See the diagram above for cabling. The key is to run a cable from your switch to the Zywall SSL's WAN port. In addition, use a laptop plugged into one of the SSL's LAN ports to do the configuration.
- Connect to the Zywall SSL 10, using the default address and login, or whatever you previously set.
- Once in the configuration application, expand the SYSTEM branch and select WAN.
- Under WAN IP Address Assignment, set the IP Address Assignment type to "Static".
- Set My WAN IP Address to an available address within your LAN subnet. In this example, we can use 192.168.1.210.
- Set My WAN IP Subnet Mask to 255.255.255.0.
- Set the Gateway IP Address to the address of your gateway/firewall/router: 192.168.1.1 in this case.
- Set the first and second DNS server addresses to your ISP's suggested DNS addresses, or your gateway address, or a DNS server within your LAN.
- I left the MTU at the default of 1500.
- We are not using the vpn unit as a gateway, so leave the Enable NAT option UNchecked.
- Leave the WAN MAC Address setting as the default and save with OK.
- After saving the WAN settings, go to the LAN page.
- Set the IP address to an address outside your LAN addresses, such as 192.168.41.1, with a subnet mask of 255.255.255.0. This is the address you will use to get into these configuration screens in the future, but to do so, you will have to plug a computer directly into one of the SSL's LAN ports.
- Check the DHCP Server option and set an address range in the 192.168.41.0 subnet. Although you will probably never use more than one address, it won't hurt to set a wide address range, say 192.168.41.101 to 192.168.41.200.
- Save the LAN settings with OK. The change of address means that you will lose your connection to the configuration interface. A message will appear to that effect. You will have to go into Network Connections (assuming you are running Windows), right-click the interface you are using to connect to the SSL, and select REPAIR. In most cases that will cause the network card to reset and get a fresh IP address, which now will be 192.168.41.101, the first address in the just-modified DHCP address pool. In rare cases you might have to reboot your computer.
- You should now be able to reconnect to the SSL box using its new address 192.168.41.1.
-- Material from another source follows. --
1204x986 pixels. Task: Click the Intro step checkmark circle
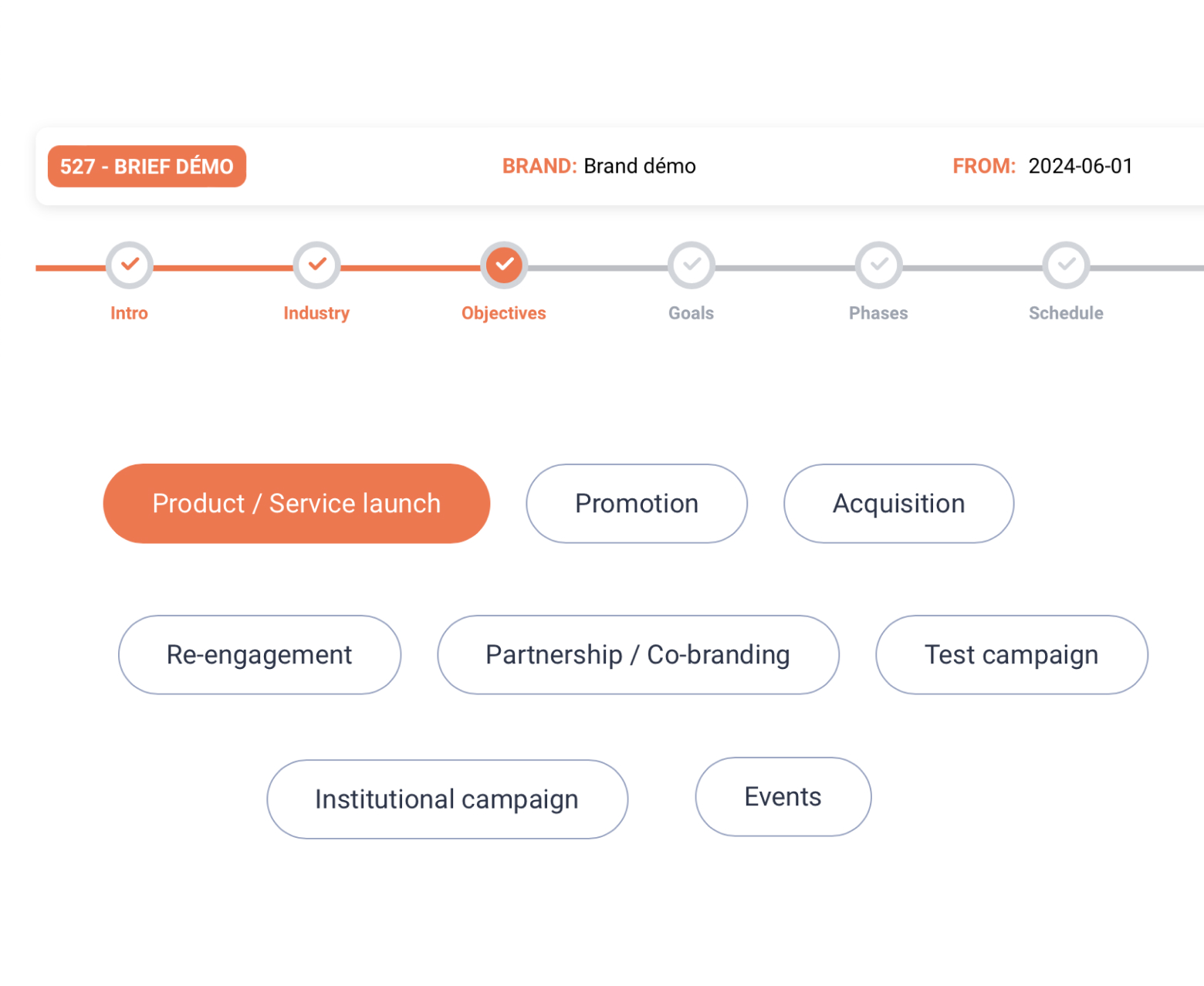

The rest of the configuration is covered in the manual adequately, I guess, because I was able to get everything else configured without too much trouble. Note that under Object you configure "VPN Network". Here you will use your LAN address settings. In our example, this would be 192.168.1.0 with a subnet of 255.255.255.0. Essentially, you are thereby allowing the remote users to be part of your LAN once the tunnel is created. They will be able to ping your LAN addresses and map network resources (using ip addresses, if not machine names). In the same section is a page called "Remote User IP" where you will set the specific address range to be assigned to vpn users. This should be an address range within your LAN but not overlapping any of your existing static address or your DHCP address pool.
The saga does not end there, for acquiring and installing an SSL certificate was yet another techstration. I will leave that for the next installment.